Page table entries are hardware dependent. In fact, it would
be possible
(I think MIPS is this way) to NOT have a hardware PTE. The hardware
implementations that I have looked at tdo not have “reference counts”
in the PTEs. They would effectively be meaningless. They
would have a “valid”
bit as well as some kind of “dirty” bit to indicate that
there was a recent
write to the page so that page cleanup can make sure that
section files
get written out to the disk before pages are removed.
The reference count referred to is probably the one in the Page Frame
Database. This reference count is used to “lock” down pages. The PFN
database is an OS construct and has NOTHING to do with the hardware
except that it helps the OS track physical memory pages. By
OS definition,
a page with a non-zero reference count in it’s PFN database
entry is NOT
pageable. This is essentially how MmProbeAndLockPages locks pages.
It’s a different mechanism, but similar that is used to lock
pages within
a working set. A process has a working set list that works
in a similar
manner to the PFN database to provide for working set trimming.
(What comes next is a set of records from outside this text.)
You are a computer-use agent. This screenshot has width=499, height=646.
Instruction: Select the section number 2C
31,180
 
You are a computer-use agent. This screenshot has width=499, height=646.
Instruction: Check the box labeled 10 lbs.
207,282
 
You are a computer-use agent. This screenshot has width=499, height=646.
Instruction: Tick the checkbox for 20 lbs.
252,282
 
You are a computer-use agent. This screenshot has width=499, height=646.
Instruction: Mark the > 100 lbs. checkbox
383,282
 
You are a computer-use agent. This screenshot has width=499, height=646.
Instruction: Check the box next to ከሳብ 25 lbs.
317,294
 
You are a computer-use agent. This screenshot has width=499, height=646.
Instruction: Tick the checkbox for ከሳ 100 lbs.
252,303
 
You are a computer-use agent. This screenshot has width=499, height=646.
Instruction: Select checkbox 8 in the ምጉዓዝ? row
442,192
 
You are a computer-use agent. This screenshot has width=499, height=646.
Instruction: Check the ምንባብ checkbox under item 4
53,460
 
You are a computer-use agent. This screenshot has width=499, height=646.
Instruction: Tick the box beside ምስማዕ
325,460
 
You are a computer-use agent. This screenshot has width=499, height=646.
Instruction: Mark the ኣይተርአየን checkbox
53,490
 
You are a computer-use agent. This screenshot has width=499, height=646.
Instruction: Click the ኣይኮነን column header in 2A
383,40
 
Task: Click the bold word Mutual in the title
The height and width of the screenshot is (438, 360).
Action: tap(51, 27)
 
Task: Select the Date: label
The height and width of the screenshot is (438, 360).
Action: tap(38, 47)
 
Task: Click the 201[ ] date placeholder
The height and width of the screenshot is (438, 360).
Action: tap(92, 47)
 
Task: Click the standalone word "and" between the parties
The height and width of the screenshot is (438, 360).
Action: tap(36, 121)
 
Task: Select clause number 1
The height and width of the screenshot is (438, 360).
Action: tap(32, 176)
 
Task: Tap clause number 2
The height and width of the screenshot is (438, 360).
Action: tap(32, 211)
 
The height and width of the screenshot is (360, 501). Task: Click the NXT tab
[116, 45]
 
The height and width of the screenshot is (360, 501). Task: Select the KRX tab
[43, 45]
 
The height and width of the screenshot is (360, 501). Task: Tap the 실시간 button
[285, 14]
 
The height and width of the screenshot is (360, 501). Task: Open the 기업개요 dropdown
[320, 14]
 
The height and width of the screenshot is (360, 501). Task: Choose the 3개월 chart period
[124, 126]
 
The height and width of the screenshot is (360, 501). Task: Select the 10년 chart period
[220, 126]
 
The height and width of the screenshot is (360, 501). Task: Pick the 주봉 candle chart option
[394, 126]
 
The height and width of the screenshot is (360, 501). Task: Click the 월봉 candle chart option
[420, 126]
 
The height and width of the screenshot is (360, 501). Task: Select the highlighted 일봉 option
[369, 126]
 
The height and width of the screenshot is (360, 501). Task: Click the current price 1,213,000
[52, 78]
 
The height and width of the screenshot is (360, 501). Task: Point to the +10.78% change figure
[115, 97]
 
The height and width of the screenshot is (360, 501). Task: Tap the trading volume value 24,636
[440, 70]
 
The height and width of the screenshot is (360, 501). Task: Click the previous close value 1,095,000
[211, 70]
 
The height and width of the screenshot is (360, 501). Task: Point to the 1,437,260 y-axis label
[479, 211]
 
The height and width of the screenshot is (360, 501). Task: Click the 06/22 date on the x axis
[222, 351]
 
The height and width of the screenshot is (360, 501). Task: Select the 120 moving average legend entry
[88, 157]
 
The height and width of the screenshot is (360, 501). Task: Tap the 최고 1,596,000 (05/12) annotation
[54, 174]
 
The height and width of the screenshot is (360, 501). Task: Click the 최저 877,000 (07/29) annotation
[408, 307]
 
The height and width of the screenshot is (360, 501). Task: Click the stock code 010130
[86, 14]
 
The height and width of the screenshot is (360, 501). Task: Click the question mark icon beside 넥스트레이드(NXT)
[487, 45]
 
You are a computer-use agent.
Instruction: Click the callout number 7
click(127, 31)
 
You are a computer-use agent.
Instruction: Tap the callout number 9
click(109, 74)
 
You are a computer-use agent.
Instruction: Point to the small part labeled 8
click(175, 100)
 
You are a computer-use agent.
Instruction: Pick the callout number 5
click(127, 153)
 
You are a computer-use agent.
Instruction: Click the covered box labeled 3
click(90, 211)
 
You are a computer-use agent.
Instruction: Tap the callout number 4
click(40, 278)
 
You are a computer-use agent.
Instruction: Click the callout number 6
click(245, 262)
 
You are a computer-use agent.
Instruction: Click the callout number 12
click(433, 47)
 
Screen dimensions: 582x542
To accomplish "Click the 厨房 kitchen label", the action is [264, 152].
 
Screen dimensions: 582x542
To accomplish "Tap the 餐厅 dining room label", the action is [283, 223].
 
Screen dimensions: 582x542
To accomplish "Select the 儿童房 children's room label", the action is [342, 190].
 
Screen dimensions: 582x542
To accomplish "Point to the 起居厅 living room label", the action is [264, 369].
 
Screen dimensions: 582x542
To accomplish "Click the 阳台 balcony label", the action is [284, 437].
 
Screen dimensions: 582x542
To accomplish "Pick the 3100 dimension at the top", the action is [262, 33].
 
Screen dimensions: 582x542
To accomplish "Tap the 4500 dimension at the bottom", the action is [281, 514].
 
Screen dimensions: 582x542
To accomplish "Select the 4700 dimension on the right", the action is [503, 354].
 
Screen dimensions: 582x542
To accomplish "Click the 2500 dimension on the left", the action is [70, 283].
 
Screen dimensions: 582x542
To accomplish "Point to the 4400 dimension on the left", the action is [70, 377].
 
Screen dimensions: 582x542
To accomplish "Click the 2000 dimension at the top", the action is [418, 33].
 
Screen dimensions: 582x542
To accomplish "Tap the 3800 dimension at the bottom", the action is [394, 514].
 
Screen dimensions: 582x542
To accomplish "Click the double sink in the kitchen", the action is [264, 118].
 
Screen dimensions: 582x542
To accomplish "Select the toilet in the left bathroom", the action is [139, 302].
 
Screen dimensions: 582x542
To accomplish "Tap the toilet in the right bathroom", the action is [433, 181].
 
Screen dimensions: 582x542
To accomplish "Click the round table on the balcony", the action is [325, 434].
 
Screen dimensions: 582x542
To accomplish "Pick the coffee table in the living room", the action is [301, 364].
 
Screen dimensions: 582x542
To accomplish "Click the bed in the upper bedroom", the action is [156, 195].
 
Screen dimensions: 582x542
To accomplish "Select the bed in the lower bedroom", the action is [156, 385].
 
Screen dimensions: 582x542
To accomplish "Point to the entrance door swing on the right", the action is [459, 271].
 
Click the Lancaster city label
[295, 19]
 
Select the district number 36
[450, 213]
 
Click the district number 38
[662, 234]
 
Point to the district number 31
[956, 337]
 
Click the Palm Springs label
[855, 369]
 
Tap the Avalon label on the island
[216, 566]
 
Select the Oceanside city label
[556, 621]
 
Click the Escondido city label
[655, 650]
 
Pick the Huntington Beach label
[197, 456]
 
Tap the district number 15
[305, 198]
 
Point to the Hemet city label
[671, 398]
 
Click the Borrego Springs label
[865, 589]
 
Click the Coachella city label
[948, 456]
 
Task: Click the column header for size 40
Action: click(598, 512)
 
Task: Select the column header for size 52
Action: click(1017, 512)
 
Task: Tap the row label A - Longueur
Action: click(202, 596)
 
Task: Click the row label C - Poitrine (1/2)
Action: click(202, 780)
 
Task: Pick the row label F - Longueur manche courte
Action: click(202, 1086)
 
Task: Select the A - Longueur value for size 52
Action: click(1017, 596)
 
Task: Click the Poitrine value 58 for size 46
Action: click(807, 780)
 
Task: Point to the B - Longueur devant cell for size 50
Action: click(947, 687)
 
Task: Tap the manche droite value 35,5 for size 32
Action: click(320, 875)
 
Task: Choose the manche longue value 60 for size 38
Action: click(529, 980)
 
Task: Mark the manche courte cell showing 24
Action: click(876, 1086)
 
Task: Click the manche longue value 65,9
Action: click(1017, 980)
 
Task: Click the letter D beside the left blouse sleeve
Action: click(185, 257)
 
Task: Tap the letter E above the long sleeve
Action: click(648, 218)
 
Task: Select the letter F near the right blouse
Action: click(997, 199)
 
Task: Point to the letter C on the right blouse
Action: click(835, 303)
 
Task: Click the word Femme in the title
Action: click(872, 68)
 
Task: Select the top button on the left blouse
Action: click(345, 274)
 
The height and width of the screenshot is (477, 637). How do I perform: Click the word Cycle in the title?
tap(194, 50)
I would imagine that what Max was saying is that when a page
mapped by a
PTE is paged in, the reference count for the page containing
the PTE gets
incremented to prevent it’s being paged. I am not certain
that this happens,
but it certainly makes sense. In theory, however, there
would be no reason
why an OS couldn’t choose to page PTE pages without paging
the pages that
they map. It wouldn’t make sense to do this since a page fault would
need to be rendered the next time a reference happened.
Therefore, it makes
sense to only page out a PTE page when all the pages it maps
are paged out.
I suppose that if you had some pages mapped by a PTE that were locked
(probably for a DMA transfer), you might decide to page the PTE page
since ALL the pages it maps cannot be paged. I wouldn’t even
be surprised
if that happens in the case of a severe memory resource
crisis. It certainly
would be okay in theory to do.
just my opinion based aon a potentially faulty recall
mechanism. The old
brain is not quite what it used to be.
Rick Cadruvi…
>All right, color me stupid, but why is it exactly that a
page cannot be
>paged out if its reference count is not zero? Wouldn’t the
reference count
>be the number of valid references to this particular
virtual->physical
>mapping? Wouldn’t a zero count indicate that the particular
mapping, if it
>is pageable, should be discarded? I thought, and perhaps I
am very mistaken
>here, that pageable virtual->physical mappings can always be
paged out as
>long as they are not explicitly ‘pinned down’, as in
MmProbeAndLockPages.
>
>> -----Original Message-----
>> From: Maxim S. Shatskih [mailto:xxxxx@storagecraft.com]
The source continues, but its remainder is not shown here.